In reviewing a motion to dismiss pursuant to FED. R. CIV. P. 12(b)(6), the Court must accept as true all the factual allegations in the Complaint and draw all reasonable inferences in the light most favorable to the plaintiff. See Bell Atl. Corp. v. Twombly, 550 U.S. 544, 555-56 (2007). However, to survive a Rule 12(b)(6) motion, “[f]actual allegations must be enough to raise a right to relief above the speculative level,” with the complaint having “enough facts to state a claim to relief that is plausible on its face.” Id. at 570. “[T]he tenet that a court must accept as true all of the allegations contained in a complaint is inapplicable to legal conclusions,” and “[t]hreadbare recitals of the elements of a cause of action, supported by mere conclusory statements” are insufficient. Ashcroft v. Iqbal, 556 U.S. 662, 678 (2009) (citing Twombly, 550 U.S. at 555). A complaint may survive a motion to dismiss only if it “states a plausible claim for relief” that “permit[s] the court to infer more than the mere possibility of misconduct” based upon “its judicial experience and common sense.” Id. at 679 (citations omitted).
III. DISCUSSION
Defendant provides two arguments for dismissal. First, Defendant contends that this case should be dismissed under Rule 12(b)(1) because the case is not ripe. Second, Defendant argues that-even if the case were ripe-the case should be dismissed under Rule 12(b)(6) because the undisputed facts warrant dismissal of Plaintiff's claims against Defendant. For the following reasons, this Court holds that this case is not ripe, and therefore refrains from addressing the parties' 12(b)(6) arguments.
a.
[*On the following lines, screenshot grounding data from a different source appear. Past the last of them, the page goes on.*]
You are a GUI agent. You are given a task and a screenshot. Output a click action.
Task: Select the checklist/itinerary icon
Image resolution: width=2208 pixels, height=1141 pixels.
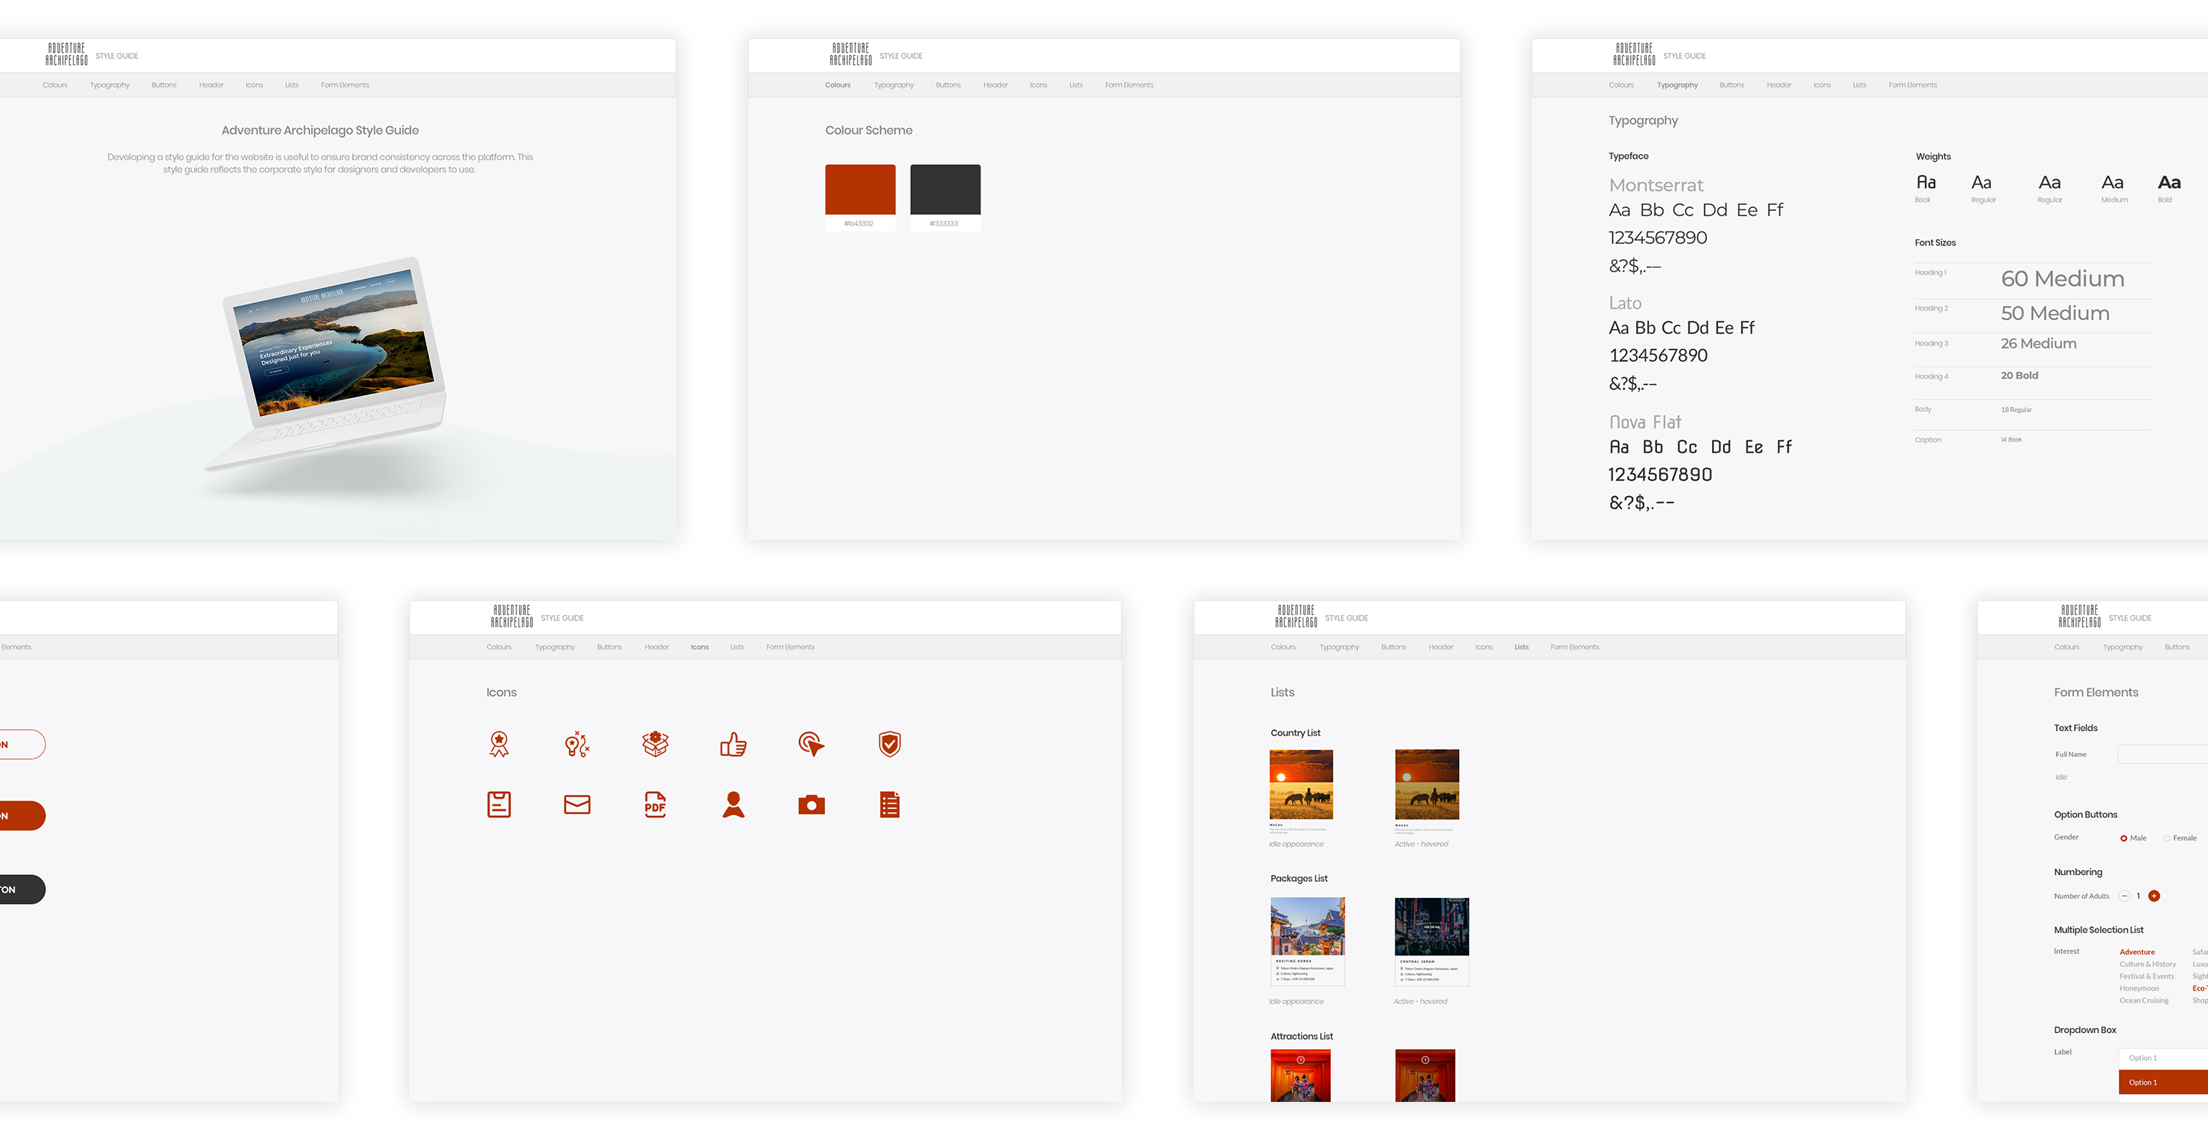pos(889,805)
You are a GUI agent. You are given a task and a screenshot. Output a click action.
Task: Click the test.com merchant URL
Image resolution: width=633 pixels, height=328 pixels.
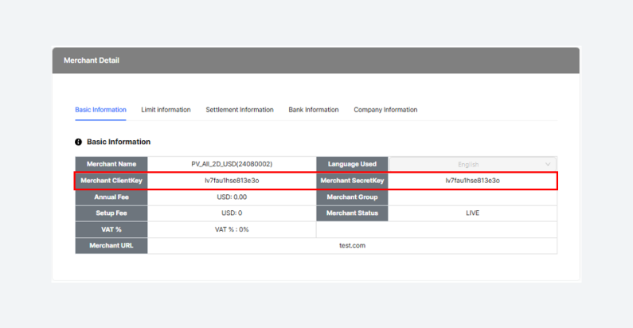[352, 246]
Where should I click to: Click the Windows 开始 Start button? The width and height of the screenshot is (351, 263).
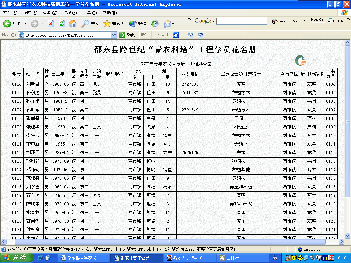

Plaintiff's Case is Not Ripe
Article III of the Constitution vests the “judicial Power of the United States” in the “supreme Court, and [the] inferior Courts.” U.S. Const. art. III, § 1. It further provides that the “judicial Power shall extend” only to certain “Cases” and “Controversies.” Id. § 2. One limitation on the judicial power is the prohibition of advisory opinions, which requires that courts must adjudicate only concrete legal issues, presented in actual cases, not abstractions. Menders v. Loudoun Cnty. Sch. Bd., 65 F.4th 157, 162 (4th Cir. 2023).
Ripeness concerns when one party may sue another, so as to ensure that judicial power is used to adjudicate concrete legal issues. South Carolina v. United States, 912 F.3d 720, 730 (4th Cir. 2019). In essence, the doctrine of ripeness prevents judicial proceedings from starting before they are ready. Steves & Sons, Inc. v. JELD-WEN, Inc., 988 F.3d 690, 724 (4th Cir. 2021) (citing Lansdowne on the Potomac Homeowners Ass'n, Inc. v. OpenBand at Lansdowne, LLC, 713 F.3d 187, 198 (4th Cir. 2013)). “The doctrine of ripeness arises from the case or controversy requirement of Article III.” Whitaker v. Monroe Staffing Servs., LLC, 42 F.4th 200, 206 (4th Cir. 2022). For that reason, it “presents the threshold question whether a claim is justiciable.” Id.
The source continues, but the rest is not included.